El despliegue y cumplimiento de los objetivos y metas de desarrollo sostenibles no solo es limitado sino irregular.
Hace pocos días la Organización para la Cooperación y el Desarrollo Económico (Ocde) publicó un informe titulado ‘El corto y sinuoso camino hacia 2030: medición de la distancia hacia las metas de los ODS’. El reporte del organismo refleja que los países miembros de este club de las buenas prácticas han cumplido alrededor de la cuarta parte de las metas de estos Objetivos de Desarrollo Sostenible (ODS).
La Agenda 2030, adoptada por los miembros de Naciones Unidas en 2015, está conformada por 17 Objetivos que incluyen desde el fin de la pobreza (ODS 1) y la erradicación del hambre (ODS 2) hasta la sostenibilidad urbana (ODS 11) y la promoción de sociedades justas, inclusivas y pacíficas (ODS 16) con unas 169 metas específicas. Las economías de la Ocde se han acercado en promedio al cumplimiento de algunas de estas metas como el acceso a servicios básicos, la reducción de la mortalidad materna e infantil y la identidad legal a todos sus ciudadanos, entre otras.
Además, el informe identifica las áreas en la que este bloque de países no ha avanzado mucho.

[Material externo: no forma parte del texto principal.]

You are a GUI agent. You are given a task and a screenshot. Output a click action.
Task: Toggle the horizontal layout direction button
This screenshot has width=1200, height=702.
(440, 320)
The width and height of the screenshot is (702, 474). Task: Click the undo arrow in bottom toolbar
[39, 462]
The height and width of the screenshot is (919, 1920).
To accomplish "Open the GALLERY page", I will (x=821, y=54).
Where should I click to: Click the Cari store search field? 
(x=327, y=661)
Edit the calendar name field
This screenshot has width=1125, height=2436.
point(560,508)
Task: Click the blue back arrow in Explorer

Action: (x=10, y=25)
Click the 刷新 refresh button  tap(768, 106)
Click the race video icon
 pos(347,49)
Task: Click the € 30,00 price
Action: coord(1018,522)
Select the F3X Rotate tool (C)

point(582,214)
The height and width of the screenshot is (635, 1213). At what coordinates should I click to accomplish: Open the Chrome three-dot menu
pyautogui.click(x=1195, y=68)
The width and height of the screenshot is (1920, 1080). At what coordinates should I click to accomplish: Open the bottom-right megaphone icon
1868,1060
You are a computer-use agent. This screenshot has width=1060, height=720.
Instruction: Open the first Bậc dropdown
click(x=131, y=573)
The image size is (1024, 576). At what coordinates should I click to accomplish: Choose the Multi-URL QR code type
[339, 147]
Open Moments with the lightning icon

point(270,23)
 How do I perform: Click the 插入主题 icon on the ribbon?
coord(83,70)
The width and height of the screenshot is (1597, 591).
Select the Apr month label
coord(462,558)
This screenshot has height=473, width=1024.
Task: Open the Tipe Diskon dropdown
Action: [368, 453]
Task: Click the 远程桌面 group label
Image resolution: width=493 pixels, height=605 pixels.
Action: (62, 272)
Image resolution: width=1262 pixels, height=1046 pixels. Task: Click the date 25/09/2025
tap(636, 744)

Dentro de éstos están muchas metas asociadas a los temas medioambientales que requieren mayor acción como, por ejemplo, las amenazas a la biodiversidad marina y terrestre o el volumen de las emisiones totales de gases efecto invernadero y la producción y el consumo de combustibles fósiles.
A lo anterior se debe añadir el severo impacto que la pandemia del coronavirus ha venido infligiendo desde 2020 a la capacidad de los Estados en el despliegue de esos 17 objetivos y 169 metas. Áreas fundamentales para esta agenda de desarrollo sostenible como reducción de la pobreza, salud y bienestar humano, educación de calidad e igualdad de género han sido golpeadas con dureza por el desplome económico, las restricciones sanitarias y cierres de actividades productivas a nivel global.
En el caso particular de Colombia el balance no es el mejor a pesar del innegable compromiso institucional del Gobierno con esta agenda y, en especial, con su monitoreo, medición y seguimiento. De hecho, el Conpes 3918 de 2018 adopta una estrategia de implementación de los ODS, así como establece esquemas de reporte y rendición de cuentas y de fortalecimiento de las estadísticas.
Colombia solo ha cumplido, de acuerdo a este reporte de la Ocde, 11 de las 117 metas de los ODS y “según las tendencias más recientes, se espera que para 2030 se logren 12 metas más”. El país registra importantes avances en acceso a servicios básicos de la población, en dinámica de crecimiento económico, en acceso a fuentes modernas de energía y en energías renovables y en factores de riesgo de salud pública, entre otras.
Desde el punto de vista corporativo, unas 500 empresas están activas en el SDG Corporate Tracker para registrar la contribución del sector privado. No obstante, los desafíos para el cumplimiento de esta Agenda 2030 no son menores. Por ejemplo, el camino hacia una educación de calidad para niños y adolescentes sigue atrasado, así como se registran preocupantes niveles de inequidad de género, de desigualdad en ingresos, de desempleo en jóvenes y mujeres y de violencia intrafamiliar. Si bien la reactivación de la economía en 2021 redujo los niveles de pobreza monetaria, extrema y multidimensional, aún éstos no han retornado a los índices prepandemia.
En conclusión, el despliegue y cumplimiento de los objetivos y metas de desarrollo sostenibles no solo es limitado sino irregular. Sin embargo, constituyen una poderosa agenda a la que el próximo gobierno debería continuar comprometido.